I couldn’t reply right away… I thought I did. And that’s what I said. And a split second later… I hoped I did. But suddenly I wasn’t sure… did I get what I always wanted? Hmm… I needed my
I slipped into the past… my teenage and early 20s
Back to my school days. To when I was 14. Those were the days when I found my initials scribbled on the board, ensconced in a heart. It was scary. I was a teacher’s daughter! I thought, if mum find out who this person is, he’d be dead meat! But it made me feel special.
And then there was a time when another youngster carved my name with a blade on his arms! That was super-duper scary. Insane, yes! Insane love – perhaps not … For that moment, at least, it was an insane act out of early teen infatuation or let’s say puppy love.
I remembered all the guys who’d shown any kind of interest in me. From singing love songs at the beach in one of the “Antakshri” sessions to sending anonymous cards and letters ; from mocking at their own emotions to shedding tears that stained their maleness; from marrying someone who sounded like me, to vowing never to marry… I saw them all in my mind’s eye.
What made me not succumb to these strong emotions? I had felt the intensity of feelings. It felt good to be loved – but I’d read that being in love with the feeling of being in love was special. I never sensed that.
Also, mum’s words were drilled in my head: Never do anything that will bring your father a bad name! Remember, till the time you are with us – you will always remain “daughter of”, and whatever you do will not be something Aradhna did, but something that the daughter of Arun and Neelam did. Good – will bring us pride. Bad – will hurt us and our honour .
I often thought that only they mattered to them – my parents ie. But in time, I realized it was I who mattered most.

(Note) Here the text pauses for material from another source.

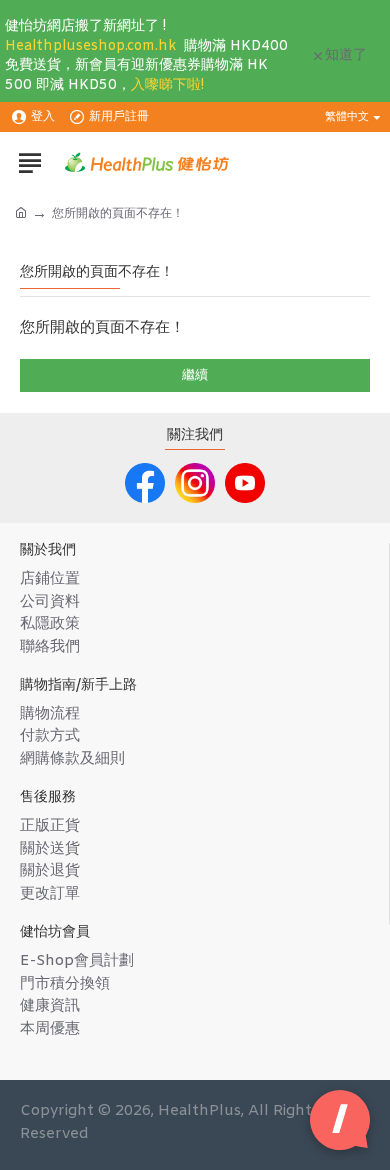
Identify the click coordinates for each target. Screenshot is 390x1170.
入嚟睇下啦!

Oh yes, and the other thing drilled into me – like into all other Indian girls of my time was: this was the time to study and to secure an independent life that I could be proud of. And that’s the life the romantic in me wanted to share with someone I cherished and loved – enough to want to give myself to him completely.
Yes, those were my views. Views that I am proud of. Morals that I created for myself , values that mum had knowingly or unknowingly planted in my head and heart, beliefs that I stood by until the time he came along…
And then – I knew the heady feeling of being in love, being ready to give up and move away from all that ever mattered to me most – and yet the confidence that I would always be ‘me’, despite moving on… I was now insane enough to marry and go off with a man to an unknown land and stat a life all over again. That was insane love! And I have no regrets.
But what about him? The question – does he love me insanely lingered.
Would he give up a life known to him for the unknown – just for me?
At the spur of the moment, I called him. He was at work, but talkable.
“Do you love me insanely”
“Huh? What? Are you feeling okay?
“Do you love me insanely”
“Okay… what do you mean by insanely?”
“More than the kids, your mum and dad, more than everyone and anyone in the world?”
“You can’t compare. I care for my folks immensely, I love the kids more than my own being, and you are the most special person I love differently from all the others.”
Oh, why could he not have just said “Yes, I do?” Now, I wondered even more and hung up…
Within minutes I called back. “Do you love me insanely as in – would you do anything for me unconditionally?”
“No! I wouldn’t.”
A shocked silence and a flood of hot tears in my eyes.
“Even if you insisted – I would never leave you and turn gay! So yes, I wouldn’t do everything for you conditionally or unconditionally!”
A burst of laughter on both sides.
That’s what I call – insane love.
It’s for you to define and you to feel – alone, all by yourself – in your head and heart!